▶

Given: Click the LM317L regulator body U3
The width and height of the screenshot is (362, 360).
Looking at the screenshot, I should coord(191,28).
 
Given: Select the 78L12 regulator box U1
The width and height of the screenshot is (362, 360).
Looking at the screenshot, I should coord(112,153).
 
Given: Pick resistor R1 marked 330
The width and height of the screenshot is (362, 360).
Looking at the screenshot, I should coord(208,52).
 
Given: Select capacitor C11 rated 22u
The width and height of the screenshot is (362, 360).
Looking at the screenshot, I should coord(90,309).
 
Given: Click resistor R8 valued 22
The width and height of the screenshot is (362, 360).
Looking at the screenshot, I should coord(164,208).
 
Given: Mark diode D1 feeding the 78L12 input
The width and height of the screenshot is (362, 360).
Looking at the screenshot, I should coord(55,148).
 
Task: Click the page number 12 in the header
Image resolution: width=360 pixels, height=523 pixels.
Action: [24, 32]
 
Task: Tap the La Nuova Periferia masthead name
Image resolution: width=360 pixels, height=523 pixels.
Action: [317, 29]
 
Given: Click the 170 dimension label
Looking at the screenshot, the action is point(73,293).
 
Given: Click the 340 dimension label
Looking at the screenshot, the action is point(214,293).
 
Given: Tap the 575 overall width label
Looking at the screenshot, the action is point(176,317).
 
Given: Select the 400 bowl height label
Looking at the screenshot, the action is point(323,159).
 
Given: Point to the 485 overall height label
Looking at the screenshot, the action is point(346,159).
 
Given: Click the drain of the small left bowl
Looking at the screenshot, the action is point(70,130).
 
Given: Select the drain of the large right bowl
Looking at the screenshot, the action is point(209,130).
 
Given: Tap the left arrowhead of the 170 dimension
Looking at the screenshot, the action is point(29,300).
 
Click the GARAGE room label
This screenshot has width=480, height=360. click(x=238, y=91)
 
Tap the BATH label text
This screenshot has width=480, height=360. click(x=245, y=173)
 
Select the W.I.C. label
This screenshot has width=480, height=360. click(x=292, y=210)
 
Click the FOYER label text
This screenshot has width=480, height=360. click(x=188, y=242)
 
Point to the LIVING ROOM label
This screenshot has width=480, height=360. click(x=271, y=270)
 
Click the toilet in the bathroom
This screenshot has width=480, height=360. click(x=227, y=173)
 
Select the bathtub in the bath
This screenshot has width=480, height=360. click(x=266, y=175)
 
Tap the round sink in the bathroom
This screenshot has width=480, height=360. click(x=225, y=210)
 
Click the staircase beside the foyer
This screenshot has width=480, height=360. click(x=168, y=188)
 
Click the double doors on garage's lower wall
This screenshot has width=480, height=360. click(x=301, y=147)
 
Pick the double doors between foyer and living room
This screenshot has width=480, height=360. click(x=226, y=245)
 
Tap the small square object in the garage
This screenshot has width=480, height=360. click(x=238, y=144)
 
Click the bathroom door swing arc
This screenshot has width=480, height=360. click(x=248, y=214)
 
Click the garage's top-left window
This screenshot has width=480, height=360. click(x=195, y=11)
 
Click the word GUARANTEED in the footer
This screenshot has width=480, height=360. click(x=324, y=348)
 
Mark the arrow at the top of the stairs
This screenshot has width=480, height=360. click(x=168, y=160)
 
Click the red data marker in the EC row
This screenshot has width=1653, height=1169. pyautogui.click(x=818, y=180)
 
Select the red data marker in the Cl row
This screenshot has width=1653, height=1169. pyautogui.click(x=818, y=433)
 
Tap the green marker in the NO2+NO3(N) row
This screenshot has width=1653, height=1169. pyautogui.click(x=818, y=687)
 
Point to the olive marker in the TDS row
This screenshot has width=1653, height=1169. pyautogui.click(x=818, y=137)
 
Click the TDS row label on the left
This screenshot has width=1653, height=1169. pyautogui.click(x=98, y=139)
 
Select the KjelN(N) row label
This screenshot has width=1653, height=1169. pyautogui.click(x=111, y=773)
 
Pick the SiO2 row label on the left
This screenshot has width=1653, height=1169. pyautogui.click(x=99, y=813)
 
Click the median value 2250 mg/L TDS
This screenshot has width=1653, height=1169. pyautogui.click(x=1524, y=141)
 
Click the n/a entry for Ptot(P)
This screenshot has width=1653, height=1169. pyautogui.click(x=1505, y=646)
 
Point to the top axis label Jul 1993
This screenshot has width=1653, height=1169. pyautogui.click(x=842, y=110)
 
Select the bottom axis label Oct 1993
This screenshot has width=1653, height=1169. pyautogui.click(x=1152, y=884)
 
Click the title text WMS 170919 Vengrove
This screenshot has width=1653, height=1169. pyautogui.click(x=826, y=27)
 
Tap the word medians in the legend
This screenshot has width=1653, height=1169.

◀

**What the exercise asks**:
Rewrite the entries from the line with "Click the double doors on garage's lower wall" through the line with "This screenshot has width=480, height=360. click(x=226, y=245)", keeping the request lines, and increase every coordinate in the answers by 43.

**Solution to this problem**:
Click the double doors on garage's lower wall
This screenshot has width=480, height=360. click(x=344, y=190)
 
Pick the double doors between foyer and living room
This screenshot has width=480, height=360. click(x=269, y=288)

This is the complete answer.